Par contre, détenir de la monnaie facilite les transactions, et donc la demande d’encaisses réelles augmente avec le niveau de production \((Y)\), car plus il y a de transactions, plus les individus ont besoin de liquidités pour les financer. Par exemple, si tout le revenu était placé dans des actifs financiers, les individus ne pourraient pas acheter de biens et services, ils devraient attendre de vendre leurs actifs pour obtenir de la monnaie et effectuer des transactions.
Selon Keynes, la demande d’encaisses réelles dépend de deux facteurs: 1. Le niveau de production \((Y)\): plus le niveau de production est élevé, plus il y a de transactions à financer, et donc la demande d’encaisses réelles augmente. 2. Le taux d’intérêt \((r)\): plus le taux d’intérêt est élevé, plus le coût d’opportunité de détenir de la monnaie est élevé, et donc la demande d’encaisses réelles diminue.
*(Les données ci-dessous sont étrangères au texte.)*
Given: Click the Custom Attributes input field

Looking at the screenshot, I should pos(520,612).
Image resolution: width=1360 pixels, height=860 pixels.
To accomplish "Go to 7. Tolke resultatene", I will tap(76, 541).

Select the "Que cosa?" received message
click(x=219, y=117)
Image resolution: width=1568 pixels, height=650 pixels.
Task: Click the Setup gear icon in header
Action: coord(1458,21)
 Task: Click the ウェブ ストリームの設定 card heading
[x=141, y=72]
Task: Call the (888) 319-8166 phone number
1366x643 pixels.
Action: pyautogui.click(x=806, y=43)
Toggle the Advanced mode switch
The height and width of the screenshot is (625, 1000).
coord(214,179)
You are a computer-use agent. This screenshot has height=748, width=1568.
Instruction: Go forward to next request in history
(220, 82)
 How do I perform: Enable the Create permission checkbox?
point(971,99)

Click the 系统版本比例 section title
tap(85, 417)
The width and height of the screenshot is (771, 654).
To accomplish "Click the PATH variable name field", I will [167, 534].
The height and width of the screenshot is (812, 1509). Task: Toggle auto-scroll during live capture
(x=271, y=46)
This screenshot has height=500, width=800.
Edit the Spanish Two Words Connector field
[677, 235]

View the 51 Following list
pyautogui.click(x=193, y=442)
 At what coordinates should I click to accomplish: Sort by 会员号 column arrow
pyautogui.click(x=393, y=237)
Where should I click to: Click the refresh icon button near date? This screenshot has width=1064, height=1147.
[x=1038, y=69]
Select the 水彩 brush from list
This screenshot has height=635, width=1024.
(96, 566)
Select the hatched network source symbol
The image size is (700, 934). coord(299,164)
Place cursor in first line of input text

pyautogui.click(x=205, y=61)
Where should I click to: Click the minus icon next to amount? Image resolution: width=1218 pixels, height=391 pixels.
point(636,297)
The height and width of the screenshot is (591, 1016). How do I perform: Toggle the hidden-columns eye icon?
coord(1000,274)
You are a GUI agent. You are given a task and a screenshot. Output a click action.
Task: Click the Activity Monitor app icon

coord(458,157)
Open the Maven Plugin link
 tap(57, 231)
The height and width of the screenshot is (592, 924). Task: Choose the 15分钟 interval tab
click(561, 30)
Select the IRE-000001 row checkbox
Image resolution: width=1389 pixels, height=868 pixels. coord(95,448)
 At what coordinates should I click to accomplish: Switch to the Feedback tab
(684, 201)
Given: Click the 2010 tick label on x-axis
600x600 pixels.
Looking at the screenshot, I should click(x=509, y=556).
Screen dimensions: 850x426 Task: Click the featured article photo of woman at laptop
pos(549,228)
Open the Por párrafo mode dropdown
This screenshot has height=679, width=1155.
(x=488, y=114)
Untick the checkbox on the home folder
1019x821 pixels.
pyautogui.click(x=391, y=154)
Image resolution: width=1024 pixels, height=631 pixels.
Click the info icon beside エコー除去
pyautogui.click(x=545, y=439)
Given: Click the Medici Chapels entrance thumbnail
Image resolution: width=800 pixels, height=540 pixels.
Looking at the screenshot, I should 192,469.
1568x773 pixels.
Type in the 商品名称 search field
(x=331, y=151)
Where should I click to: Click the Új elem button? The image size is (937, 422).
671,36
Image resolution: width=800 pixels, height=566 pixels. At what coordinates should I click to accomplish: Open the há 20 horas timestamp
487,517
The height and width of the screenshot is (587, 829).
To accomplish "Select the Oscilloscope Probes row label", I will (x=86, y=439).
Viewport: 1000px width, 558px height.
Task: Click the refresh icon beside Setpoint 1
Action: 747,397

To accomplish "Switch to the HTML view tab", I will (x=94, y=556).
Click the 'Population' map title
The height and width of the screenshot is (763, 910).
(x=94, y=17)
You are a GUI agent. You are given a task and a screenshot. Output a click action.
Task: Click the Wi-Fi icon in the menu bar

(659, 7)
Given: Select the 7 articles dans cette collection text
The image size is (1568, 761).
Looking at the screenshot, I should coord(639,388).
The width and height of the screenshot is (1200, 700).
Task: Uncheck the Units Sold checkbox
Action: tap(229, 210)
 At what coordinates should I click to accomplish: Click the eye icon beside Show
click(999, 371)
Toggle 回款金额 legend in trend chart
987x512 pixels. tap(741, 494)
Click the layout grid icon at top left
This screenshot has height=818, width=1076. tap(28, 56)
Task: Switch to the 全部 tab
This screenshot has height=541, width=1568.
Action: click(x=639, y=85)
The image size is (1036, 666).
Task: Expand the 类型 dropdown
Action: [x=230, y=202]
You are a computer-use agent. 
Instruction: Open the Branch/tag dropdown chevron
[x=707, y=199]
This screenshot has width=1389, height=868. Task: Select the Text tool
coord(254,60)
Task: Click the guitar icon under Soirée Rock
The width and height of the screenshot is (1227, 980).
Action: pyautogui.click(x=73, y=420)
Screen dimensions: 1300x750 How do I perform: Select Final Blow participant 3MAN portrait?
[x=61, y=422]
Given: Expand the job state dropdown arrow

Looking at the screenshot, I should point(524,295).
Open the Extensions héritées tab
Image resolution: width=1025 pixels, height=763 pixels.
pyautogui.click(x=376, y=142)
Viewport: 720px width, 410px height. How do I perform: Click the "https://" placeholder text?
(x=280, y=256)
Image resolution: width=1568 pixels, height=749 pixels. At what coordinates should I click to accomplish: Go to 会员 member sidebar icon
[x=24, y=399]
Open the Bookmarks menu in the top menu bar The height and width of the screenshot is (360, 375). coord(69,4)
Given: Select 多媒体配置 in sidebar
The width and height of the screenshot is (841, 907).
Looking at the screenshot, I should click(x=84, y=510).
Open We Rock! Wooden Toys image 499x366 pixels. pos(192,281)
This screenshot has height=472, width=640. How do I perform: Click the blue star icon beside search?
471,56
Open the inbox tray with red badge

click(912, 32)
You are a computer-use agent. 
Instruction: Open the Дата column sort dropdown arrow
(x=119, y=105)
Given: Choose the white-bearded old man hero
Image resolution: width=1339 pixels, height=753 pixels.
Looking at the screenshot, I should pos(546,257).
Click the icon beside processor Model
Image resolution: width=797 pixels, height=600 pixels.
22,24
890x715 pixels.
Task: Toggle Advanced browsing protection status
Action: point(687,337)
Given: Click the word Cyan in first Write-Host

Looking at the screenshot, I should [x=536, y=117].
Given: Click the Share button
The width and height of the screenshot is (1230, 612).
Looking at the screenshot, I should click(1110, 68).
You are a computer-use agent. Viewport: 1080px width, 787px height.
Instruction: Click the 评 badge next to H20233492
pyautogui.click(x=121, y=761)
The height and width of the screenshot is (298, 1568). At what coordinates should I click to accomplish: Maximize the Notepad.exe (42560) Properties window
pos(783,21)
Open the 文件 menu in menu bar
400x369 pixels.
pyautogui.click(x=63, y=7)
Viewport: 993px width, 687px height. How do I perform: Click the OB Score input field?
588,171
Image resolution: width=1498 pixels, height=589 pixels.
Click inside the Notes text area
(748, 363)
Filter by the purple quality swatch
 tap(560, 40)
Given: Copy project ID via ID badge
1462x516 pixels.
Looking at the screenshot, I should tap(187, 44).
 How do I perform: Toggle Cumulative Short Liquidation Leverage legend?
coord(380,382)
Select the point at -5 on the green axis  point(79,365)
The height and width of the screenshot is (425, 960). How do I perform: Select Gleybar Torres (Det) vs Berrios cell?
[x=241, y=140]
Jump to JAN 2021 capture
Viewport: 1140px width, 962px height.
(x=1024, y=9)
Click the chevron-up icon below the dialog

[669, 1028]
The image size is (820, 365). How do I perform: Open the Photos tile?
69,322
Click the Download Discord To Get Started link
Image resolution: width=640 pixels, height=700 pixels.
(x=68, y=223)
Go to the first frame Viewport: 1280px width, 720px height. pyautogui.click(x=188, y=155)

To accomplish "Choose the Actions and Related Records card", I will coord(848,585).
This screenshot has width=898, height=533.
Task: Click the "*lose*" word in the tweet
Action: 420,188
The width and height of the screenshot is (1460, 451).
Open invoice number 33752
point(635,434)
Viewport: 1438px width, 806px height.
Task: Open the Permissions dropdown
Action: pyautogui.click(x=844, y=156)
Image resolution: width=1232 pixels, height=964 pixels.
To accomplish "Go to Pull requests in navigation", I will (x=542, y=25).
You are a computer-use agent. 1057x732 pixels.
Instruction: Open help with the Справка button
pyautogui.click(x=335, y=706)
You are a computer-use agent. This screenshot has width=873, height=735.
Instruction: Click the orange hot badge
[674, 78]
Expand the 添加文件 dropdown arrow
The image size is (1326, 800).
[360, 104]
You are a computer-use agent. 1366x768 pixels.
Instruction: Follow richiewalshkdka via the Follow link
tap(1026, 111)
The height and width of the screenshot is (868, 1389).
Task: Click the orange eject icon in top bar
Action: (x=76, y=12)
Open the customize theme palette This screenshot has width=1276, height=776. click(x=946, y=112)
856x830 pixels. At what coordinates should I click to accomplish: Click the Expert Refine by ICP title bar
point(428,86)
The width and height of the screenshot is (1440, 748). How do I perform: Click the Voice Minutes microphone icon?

Le deuxième point est une nouveauté par rapport au modèle classique, où le taux d’intérêt n’apparaissait pas dans la demande de monnaie. Ainsi, en lieu d’agir sur le niveau des prix (qui sont supposés fixes dans le modèle IS-LM), le taux d’intérêt équilibre l’offre et la demande d’encaisses réelles.
Keynes modélise la demande d’encaisses réelles à partir de la préférence pour la liquidité. Selon lui, le taux d’intérêt s’ajuste pour égaliser l’offre et la demande d’encaisses réelles. Il est important de noter que, dans le modèle classique, le taux d’intérêt n’apparaissait pas dans le marché de la monnaie, il se déterminait uniquement sur le marché de l’emprunt.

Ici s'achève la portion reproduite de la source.